NGO responds to Ben & Jerry's (Twitter)

“Stop trying to distract from the fact that you’re owned by a massive multinational called Unilever that exploits poor countries,” NGO responds to Ben & Jerry’s.

By Lauren Marcus, World Israel News

Ice cream company Ben & Jerry’s, which regularly uses its social media platforms to promote far-left agendas and ideologies, was mocked by a British NGO after it targeted the UK’s new Home Secretary with instructions on how to do her job.

“Congratulations on the new job, Suella Braverman,” the official Ben & Jerry’s UK Twitter account wrote in a tweet directed at the newly-appointed minister.

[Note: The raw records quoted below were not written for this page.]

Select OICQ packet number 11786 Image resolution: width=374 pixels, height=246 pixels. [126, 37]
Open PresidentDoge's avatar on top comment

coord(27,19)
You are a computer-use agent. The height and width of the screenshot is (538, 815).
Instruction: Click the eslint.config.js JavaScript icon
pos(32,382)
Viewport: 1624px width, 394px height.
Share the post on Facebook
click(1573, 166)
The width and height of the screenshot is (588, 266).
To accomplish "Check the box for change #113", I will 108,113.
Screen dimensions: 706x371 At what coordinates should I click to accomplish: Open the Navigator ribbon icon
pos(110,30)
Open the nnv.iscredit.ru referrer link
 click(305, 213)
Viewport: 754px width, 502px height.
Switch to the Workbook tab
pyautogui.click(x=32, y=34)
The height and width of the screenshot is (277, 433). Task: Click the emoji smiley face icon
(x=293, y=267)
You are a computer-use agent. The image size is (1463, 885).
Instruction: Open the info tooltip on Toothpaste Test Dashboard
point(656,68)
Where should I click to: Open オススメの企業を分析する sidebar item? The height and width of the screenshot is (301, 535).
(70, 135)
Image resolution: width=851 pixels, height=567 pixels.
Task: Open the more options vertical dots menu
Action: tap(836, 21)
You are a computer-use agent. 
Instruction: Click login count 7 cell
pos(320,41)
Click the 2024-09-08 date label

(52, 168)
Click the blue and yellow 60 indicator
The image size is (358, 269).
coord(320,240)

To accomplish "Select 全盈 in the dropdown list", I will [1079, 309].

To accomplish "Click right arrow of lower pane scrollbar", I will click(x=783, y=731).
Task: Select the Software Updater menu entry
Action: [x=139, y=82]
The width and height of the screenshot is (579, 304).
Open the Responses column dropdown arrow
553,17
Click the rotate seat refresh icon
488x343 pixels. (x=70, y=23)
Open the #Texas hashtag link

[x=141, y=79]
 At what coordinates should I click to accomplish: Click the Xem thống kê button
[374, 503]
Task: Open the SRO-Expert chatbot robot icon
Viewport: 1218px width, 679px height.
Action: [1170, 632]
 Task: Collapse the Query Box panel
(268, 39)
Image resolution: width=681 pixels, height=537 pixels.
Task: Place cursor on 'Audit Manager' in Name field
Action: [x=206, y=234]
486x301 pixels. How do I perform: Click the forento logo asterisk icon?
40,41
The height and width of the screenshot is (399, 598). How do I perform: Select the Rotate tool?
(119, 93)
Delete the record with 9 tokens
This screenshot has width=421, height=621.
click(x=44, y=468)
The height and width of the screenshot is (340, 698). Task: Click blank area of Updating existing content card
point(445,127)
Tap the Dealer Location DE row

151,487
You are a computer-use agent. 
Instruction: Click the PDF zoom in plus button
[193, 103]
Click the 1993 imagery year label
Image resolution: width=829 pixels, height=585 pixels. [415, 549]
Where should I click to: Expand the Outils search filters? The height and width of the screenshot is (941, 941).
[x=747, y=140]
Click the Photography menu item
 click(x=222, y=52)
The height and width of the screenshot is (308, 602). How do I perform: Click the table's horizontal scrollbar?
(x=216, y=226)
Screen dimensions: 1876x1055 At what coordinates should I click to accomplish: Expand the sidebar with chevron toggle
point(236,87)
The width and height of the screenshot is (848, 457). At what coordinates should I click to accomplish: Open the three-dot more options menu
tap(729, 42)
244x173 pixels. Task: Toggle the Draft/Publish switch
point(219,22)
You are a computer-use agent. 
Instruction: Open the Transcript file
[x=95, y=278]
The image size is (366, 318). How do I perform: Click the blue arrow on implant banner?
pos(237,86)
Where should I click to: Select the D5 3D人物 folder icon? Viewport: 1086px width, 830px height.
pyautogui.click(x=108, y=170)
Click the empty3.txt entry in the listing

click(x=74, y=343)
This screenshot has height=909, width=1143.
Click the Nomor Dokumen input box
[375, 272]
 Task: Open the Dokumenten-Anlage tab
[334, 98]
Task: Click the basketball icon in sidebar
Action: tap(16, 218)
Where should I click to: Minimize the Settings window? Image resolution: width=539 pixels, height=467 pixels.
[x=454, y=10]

The tweet contained a photo of a to-do list, which told the UK’s highest ranking official responsible for immigration that she should “introduce safe routes to the UK for people seeking asylum” as well as “schedule a meeting with people with lived experience of the UK’s asylum system” and “lift the ban and give people seeking asylum the right to work.”

The note also advised Braverman to “scrap the Rwanda plan,” an initiative which would see those who illegally arrive in the UK via boats be resettled in the east African country.

Braverman ignored the laundry list of left-wing action items from the ice cream company, but one local NGO couldn’t resist responding to Ben & Jerry’s.

The Campaign for Common Sense, a nonpartisan group seeking to restore civility and decency in discussions about controversial topics, wrote its own to-do list for Ben & Jerry’s, though it was significantly shorter than the one targeting Braverman.

“Stick to selling ice cream,” read the first item on the list.

“Stop trying to distract from the fact that you’re owned by a massive multinational called Unilever that exploits poor countries,” read the second and final item on the list.

Individual Twitter users also fired back at Ben & Jerry’s, with one person responding, “Add to the list: Don’t listen to a woke American-owned company interfering in British politics.”

“How can you be so morally uptight when your business model is selling people junk food that will make their lives worse and increase the health burden on the NHS [National Health Services]?” wrote another user.

“I imagine Suella’s To-Do list looks very different and you’re not going to like it,” another user responded, adding a series of laughing emojis to her post.